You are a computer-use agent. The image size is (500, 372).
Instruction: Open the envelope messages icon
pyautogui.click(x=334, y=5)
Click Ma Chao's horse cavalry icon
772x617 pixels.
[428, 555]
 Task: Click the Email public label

...

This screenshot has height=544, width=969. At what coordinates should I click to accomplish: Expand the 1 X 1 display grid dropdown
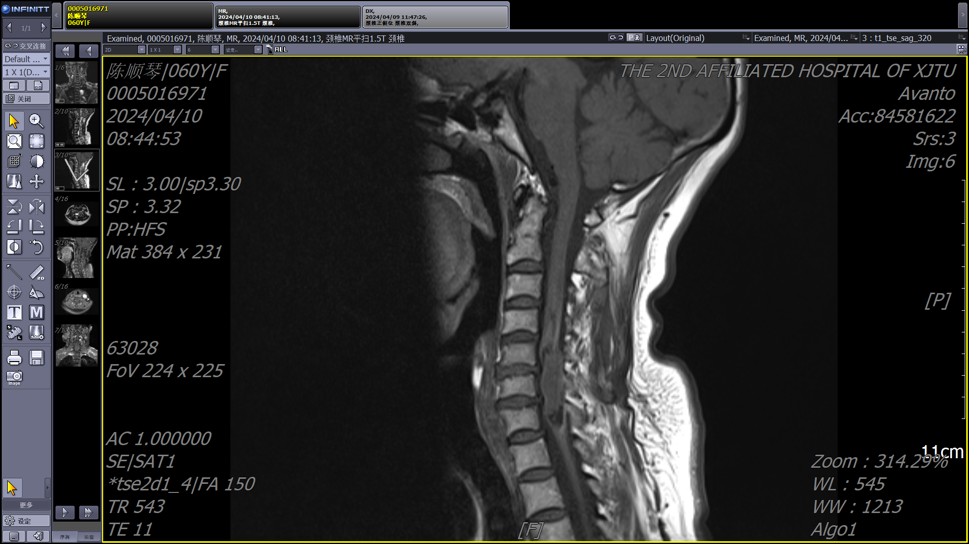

DIRECTIONS: In the listing above, find the line containing "Instruction: Open the envelope messages icon" and the line containing "Task: Click the Email public label". Output them and every line between, exactly, and nothing else.

PROBLEM SOLUTION:
Instruction: Open the envelope messages icon
pyautogui.click(x=334, y=5)
Click Ma Chao's horse cavalry icon
772x617 pixels.
[428, 555]
 Task: Click the Email public label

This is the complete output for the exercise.